7 Customer Survey Tips, or How to Know Your Customer For Increased Leads & Profits
Ask any business owner and they’ll tell you, one of the most important rules of thumb is “know thy customer” (KTC).
Knowing who your customers are—not just on a superficial level, but also on a deeper level—is fundamental for business longevity. It can help your business with most any targeted marketing efforts such as social media marketing (communities with like-minded interests), direct mail and email list selection, copywriting, media buying, affiliate marketing and more. It can also help with bottom-line goals such as bonding, lead generation and sales.

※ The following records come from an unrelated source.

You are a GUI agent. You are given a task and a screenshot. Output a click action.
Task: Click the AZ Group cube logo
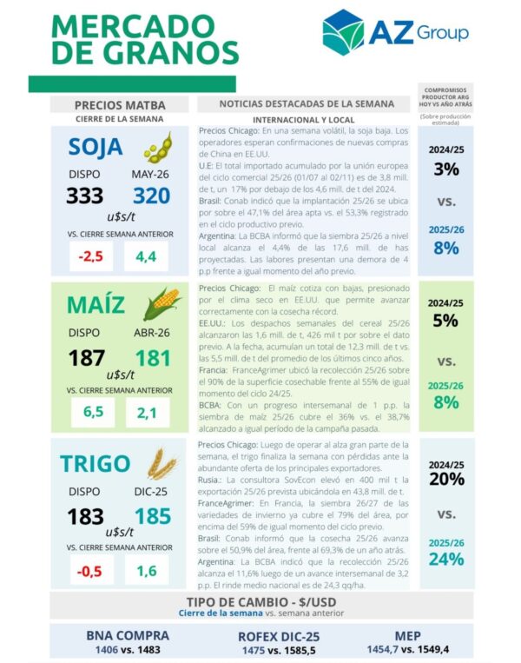click(343, 32)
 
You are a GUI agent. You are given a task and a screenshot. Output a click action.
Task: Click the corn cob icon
click(162, 304)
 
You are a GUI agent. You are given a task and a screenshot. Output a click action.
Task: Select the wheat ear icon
click(162, 464)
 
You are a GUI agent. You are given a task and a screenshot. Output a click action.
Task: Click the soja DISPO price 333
click(84, 196)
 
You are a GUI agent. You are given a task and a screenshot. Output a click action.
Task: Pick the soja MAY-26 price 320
click(151, 196)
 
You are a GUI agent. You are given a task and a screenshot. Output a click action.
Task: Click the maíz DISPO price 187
click(86, 357)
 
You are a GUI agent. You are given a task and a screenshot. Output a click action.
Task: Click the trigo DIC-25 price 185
click(153, 517)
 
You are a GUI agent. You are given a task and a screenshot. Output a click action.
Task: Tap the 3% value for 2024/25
click(446, 169)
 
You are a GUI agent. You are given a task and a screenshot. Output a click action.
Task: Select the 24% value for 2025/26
click(446, 559)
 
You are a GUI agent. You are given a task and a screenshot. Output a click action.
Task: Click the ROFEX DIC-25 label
click(280, 636)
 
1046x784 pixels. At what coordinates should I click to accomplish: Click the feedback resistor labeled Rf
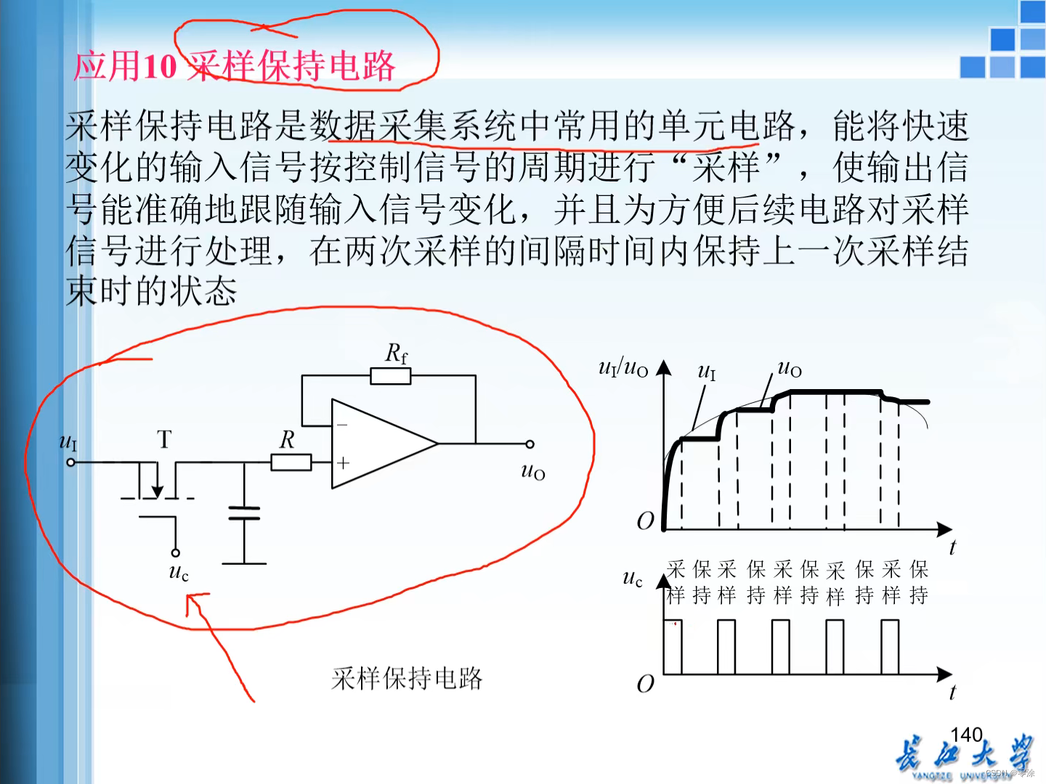coord(391,376)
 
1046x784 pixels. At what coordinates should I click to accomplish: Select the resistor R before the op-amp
coord(291,462)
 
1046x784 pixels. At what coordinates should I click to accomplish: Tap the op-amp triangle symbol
coord(381,444)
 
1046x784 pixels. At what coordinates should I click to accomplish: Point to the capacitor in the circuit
coord(244,513)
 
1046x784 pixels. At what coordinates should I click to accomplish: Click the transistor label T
coord(164,439)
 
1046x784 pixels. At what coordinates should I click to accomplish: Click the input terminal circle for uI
coord(70,462)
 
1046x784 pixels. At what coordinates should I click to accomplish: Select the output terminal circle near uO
coord(530,444)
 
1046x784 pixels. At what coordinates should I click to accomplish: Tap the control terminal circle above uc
coord(175,552)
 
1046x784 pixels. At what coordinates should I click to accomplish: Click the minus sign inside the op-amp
coord(342,425)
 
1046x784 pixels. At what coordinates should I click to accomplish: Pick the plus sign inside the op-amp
coord(343,462)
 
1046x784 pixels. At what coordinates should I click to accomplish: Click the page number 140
coord(966,735)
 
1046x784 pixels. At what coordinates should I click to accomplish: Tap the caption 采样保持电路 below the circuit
coord(407,678)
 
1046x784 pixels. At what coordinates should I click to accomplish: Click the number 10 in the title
coord(160,68)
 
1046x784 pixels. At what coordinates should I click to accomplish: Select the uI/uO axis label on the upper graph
coord(623,368)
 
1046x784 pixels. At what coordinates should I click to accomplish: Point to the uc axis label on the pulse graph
coord(633,579)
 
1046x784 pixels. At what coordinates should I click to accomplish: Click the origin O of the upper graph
coord(645,520)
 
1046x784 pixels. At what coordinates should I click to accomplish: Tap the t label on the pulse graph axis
coord(952,693)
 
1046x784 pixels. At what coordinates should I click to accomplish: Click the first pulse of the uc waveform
coord(673,647)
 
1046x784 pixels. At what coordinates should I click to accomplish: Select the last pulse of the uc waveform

For many years, I’ve found the best way to KTC is implementing periodic customer surveys, then creating a “customer profile” sheet. Ideally, you want to survey at least two times per year, especially after large attrition or list growth.
The profile sheet is important, as it’s a quick reference of your “Joe and Jane” customers, as well as your ideal ‘target’ lead. After all, your prospecting efforts should be a reflection of your current customer base.
But surprisingly enough, not every business knows how to effectively implement and data-mine its online surveys and the respective results.
Here are some quick tips to get the best performance from your customer surveys for business growth and retention:
1. Keep surveys easy and short. The ideal length should be no longer than 10 to 20 questions and questions should be easy to answer. That means thinking of typical questions and having pre-populated multiple choice answers that only need a mouse click.
2. Go 360. Questions should cover demographics, geographics and psychographics. Also, for potential joint venture or advertising opportunities, it’s smart to also ask some competitor and purchase-behavioral type questions.
3. Segmentation is key. Send at least two separate emails to your list. One survey to paying customers and one survey to non-paying customers (leads). It will help later to have these two segments separated when you review response results. If one segment is less responsive than another, you can isolate future “bonding” strategies.